→ Records supplied:
# # # #

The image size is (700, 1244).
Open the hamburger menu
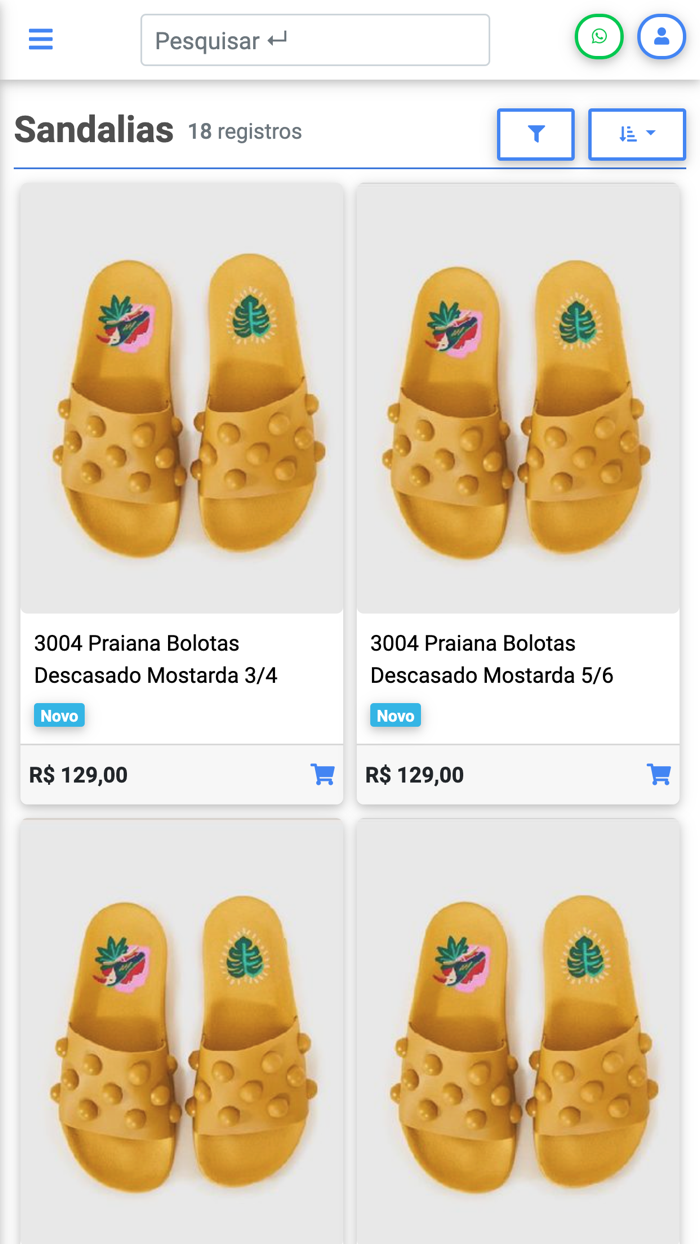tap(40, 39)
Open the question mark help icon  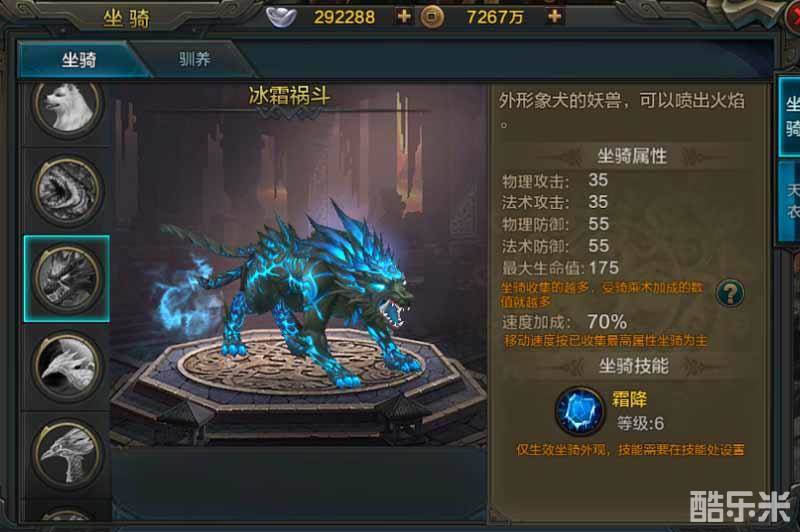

# # # #

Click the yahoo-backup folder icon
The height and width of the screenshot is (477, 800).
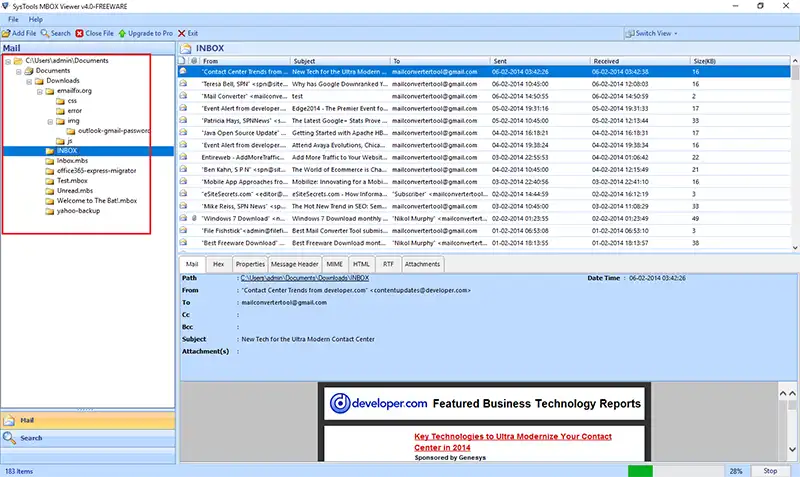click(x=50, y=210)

# # # #

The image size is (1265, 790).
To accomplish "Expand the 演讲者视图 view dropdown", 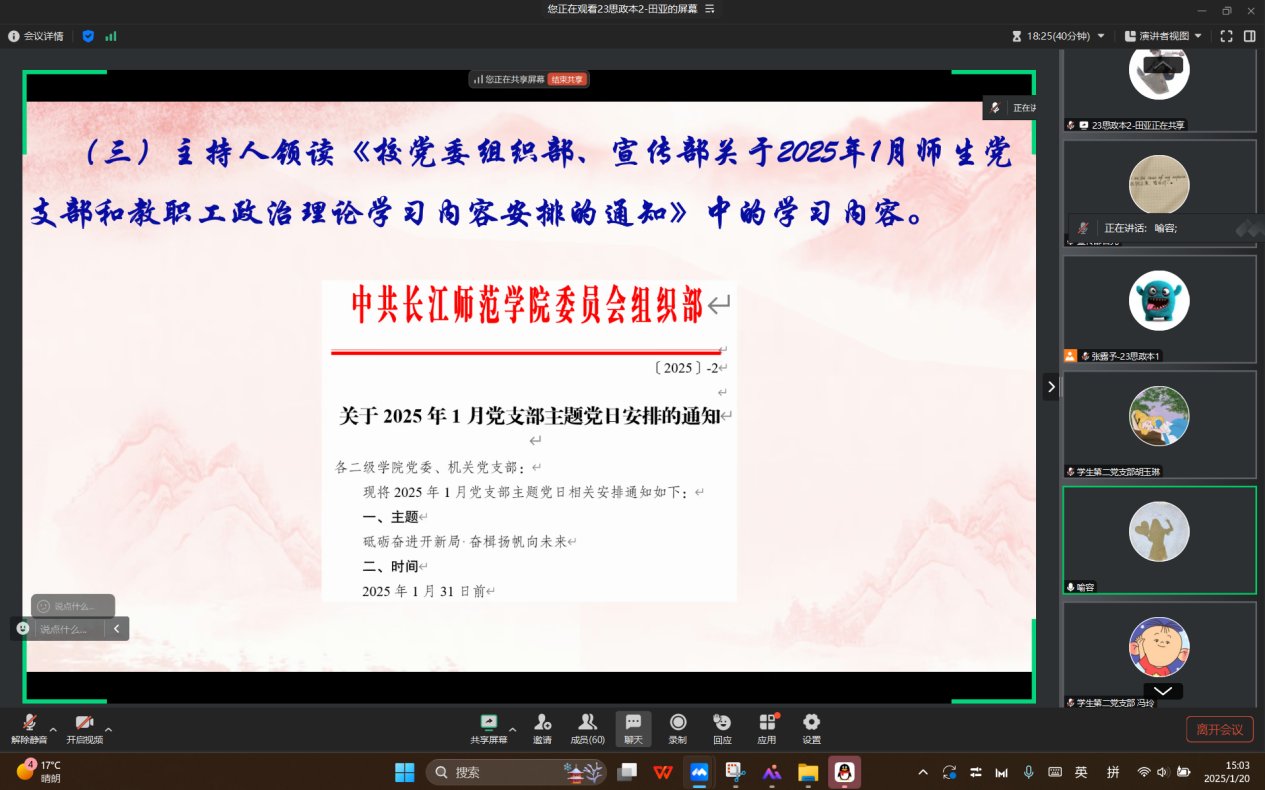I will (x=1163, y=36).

# # # #

→ Goal of the exercise: Using the entries above, reproduce word for word only the lines from the one that contains "Open the hamburger menu" to the one that contains "Open the question mark help icon", both ends included, and drop every picture.

→ Answer for the task:
Open the hamburger menu
tap(40, 39)
Open the question mark help icon  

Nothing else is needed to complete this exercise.